Normal insan yavrusu orda bana döner ve 'saçmalama' derdi ama konu bu ikili olunca cevap; " Aay süper bak bu gördüğümüz abiyeyi de giyeriz! " şeklinde geldi. Ve biranda kendimizi bir gala hazırlığı içinde bulduk. O an hemen ufak planlamalar gerçekleştirildi: Ceviz Cafe'de olur, şık giyinilir, bizim grubu çağırılır gibi...

Öncelikli amacımız tabi ki Emre ve Çağrıyı biraz mutlu etmekti ama asıl amaç kendimizin eğlenmesiydi sanırsam. Çünkü öyle bir sahiplendik ki fikri eve gelir gelmez Arzuyla beyin fırtınası yapmaya başladık. Şuan hazırlığımızın 4. günündeyiz ve size bir "Gala Günlüğü" şeklinde bunları anlatmak istiyorum, amacım sadece geriye bir hatıra bırakmak...

Gala Günlüğü
1.Gün (5 Haziran Cumartesi)
Sevgili günlük,

Tamam tamam bu espriyi yapmıycam vazgeçtim, korkmayın okumaya devam edin...Eve geldiğimizde Arzuyla birbirimizi daha fazla gaza getirdik. Yapabiliriz, güzel olur aslında, inanırsak başarırız lan moduna büründük biran için. Hemen bir defter edindik.Yönetmenimizden öyle öğrenmiştik. Bir defteri vardı onun da klip öncesi ve biz özentili genç nesil hemen taklit ettik bu durumu. Davet edebileceğimiz kimler var onun bir listesini çıkardık. Bunlara nasıl haber verelim derken davetiye basma fikri çıktı ortaya. Uzun süre google amcadan davetiye örnekleri araştırdık. Sonra birşeyler beğendik. Film çekim tahtalarından birini ama buna benzer nasıl bişiy yapabiliriz derken aklımıza bizim photoshop uzmanı arkadaşımız benim nam-ı değer bebeğim Cihan geldi. Hemen onu yakalayıp msn'de davetiye listelerini ona devrettik, çarşambaya kadar elinizde olur dedi.
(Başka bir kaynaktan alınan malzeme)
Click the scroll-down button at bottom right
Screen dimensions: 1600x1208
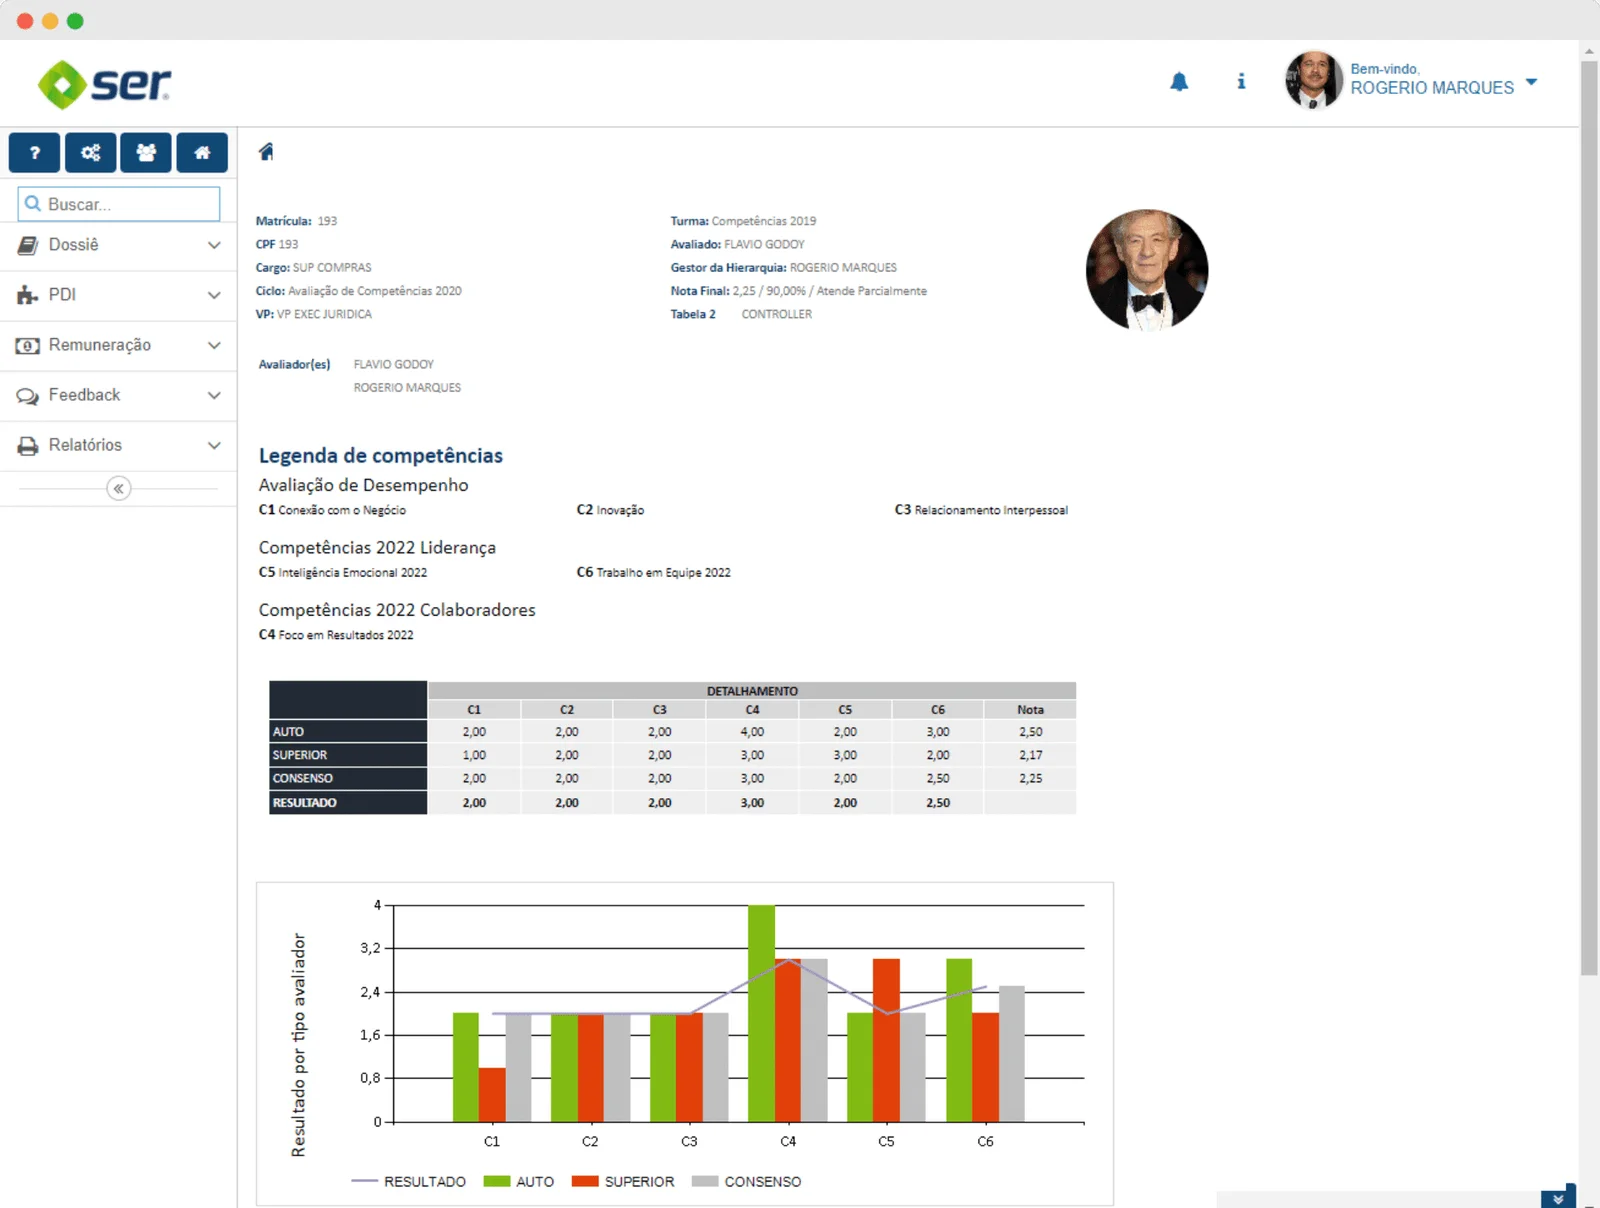[x=1557, y=1198]
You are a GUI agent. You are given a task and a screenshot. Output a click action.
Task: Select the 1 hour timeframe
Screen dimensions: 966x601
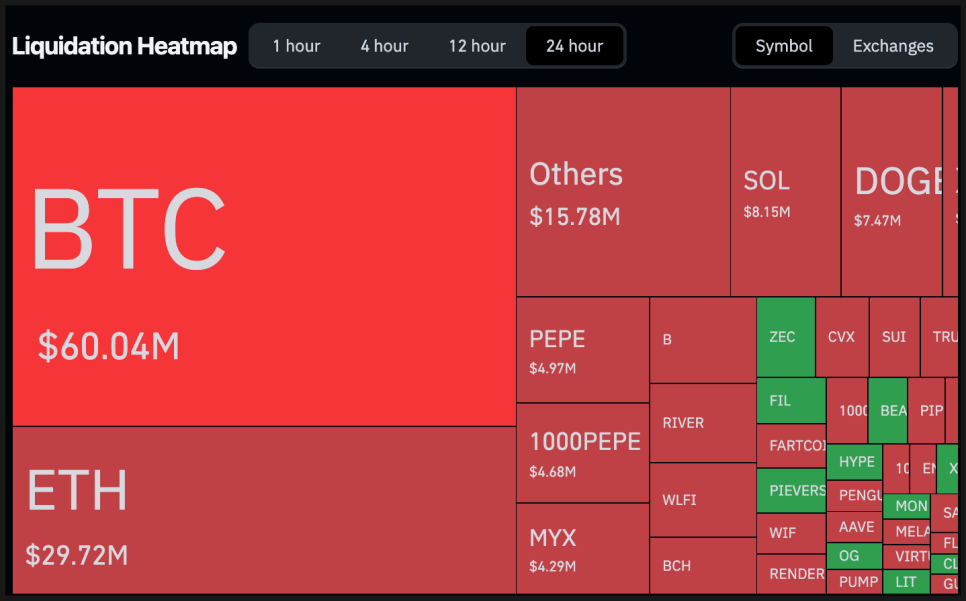pyautogui.click(x=296, y=46)
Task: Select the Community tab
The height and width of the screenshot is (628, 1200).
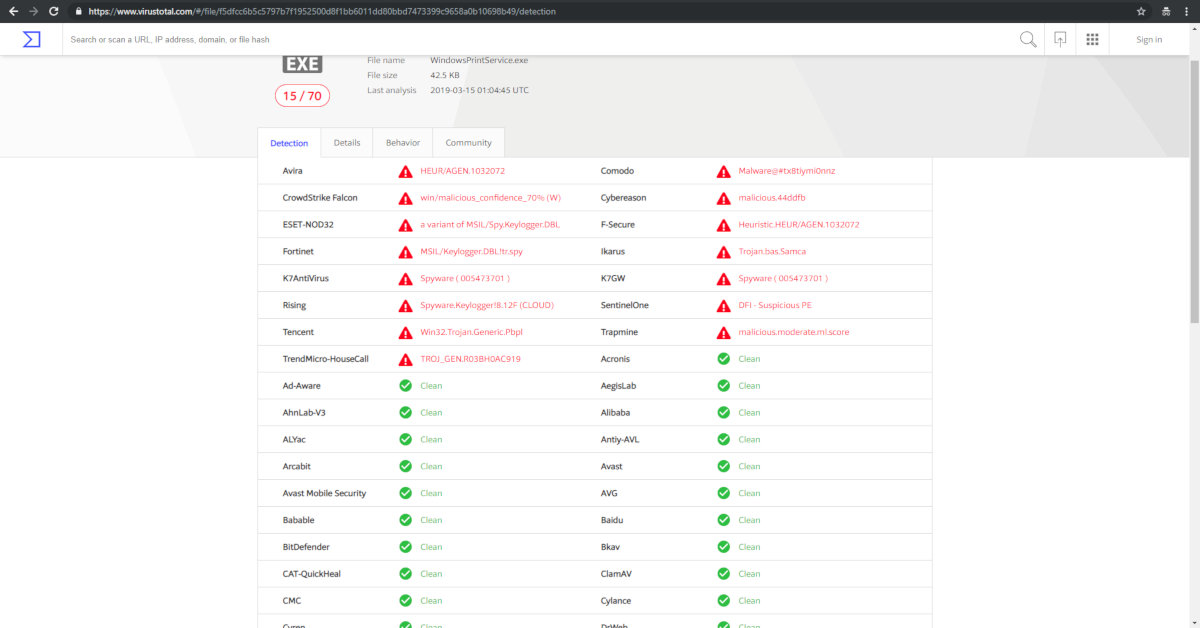Action: pyautogui.click(x=468, y=143)
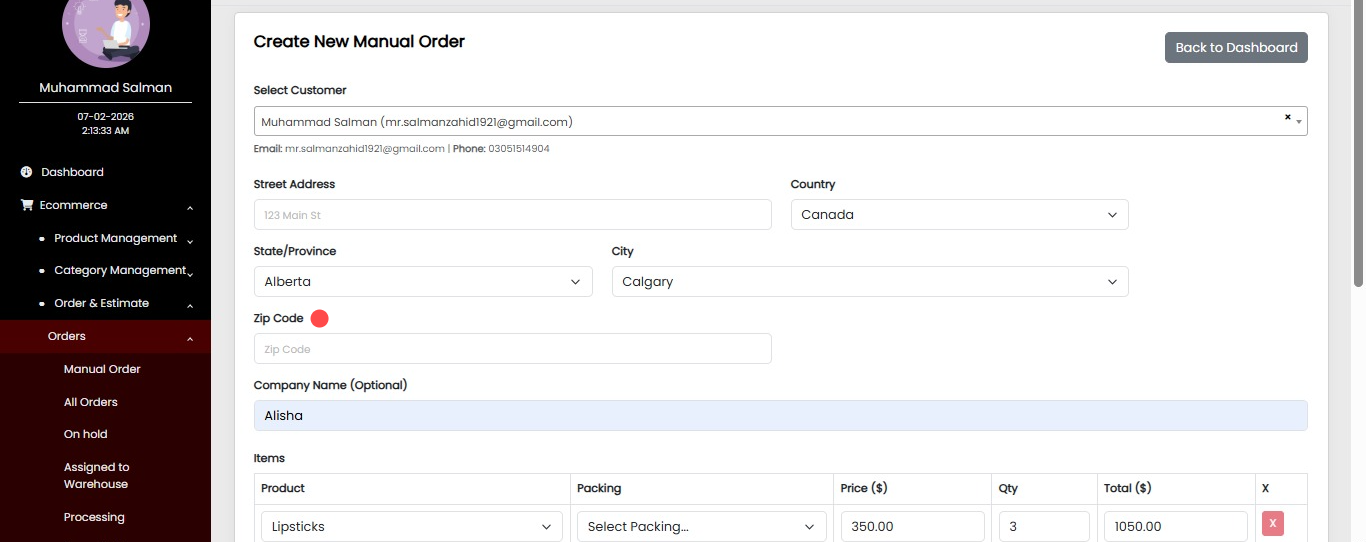Open Assigned to Warehouse orders
Screen dimensions: 1366x542
pyautogui.click(x=96, y=475)
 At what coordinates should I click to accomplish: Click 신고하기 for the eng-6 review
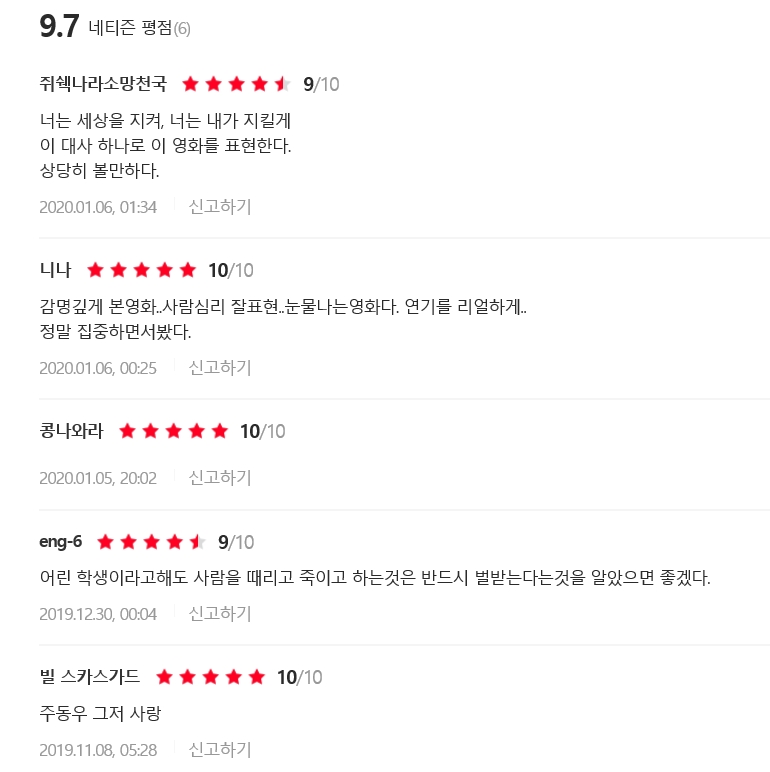pyautogui.click(x=220, y=613)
O Davetiyelerin ön kısmını ayarlarken biz de davetiye metinlerini oluşturduk. Bir yandan da Çağrıyı arayıp ağzını arama işlemlerini gerçekleştirdik. Bir yalan uydurduk; Arzuyla ikimiz tatlı yapmak istiyorduk ve zehirlemeye Çağrı, Emre ve lise grubumu davet etmekti niyetimiz. Hatta yalanı abartıp evde yapıcaz bile demiştik, yeter ki çakmasınlar diye. Çağrıya her daim uygun olduğunu anlayınca Emrenin ağzını aramasını istedik. Telefonu kapatıp msn'e döndüğümüzde Emre orada bizi bekliyordu ona pazar(13 Haziran) uygundu ve hemen ogünü kapatırdık. Artık günümüz de belliydi. Bizim kendi arkadaşlarımızın dışında yönetmenin de arkadaşlarını çağırabilmek için gecenin ikisinde Cihan, Uğur ve Görkem'e mesaj çektik. Yalvardık yakardık gelin dedik.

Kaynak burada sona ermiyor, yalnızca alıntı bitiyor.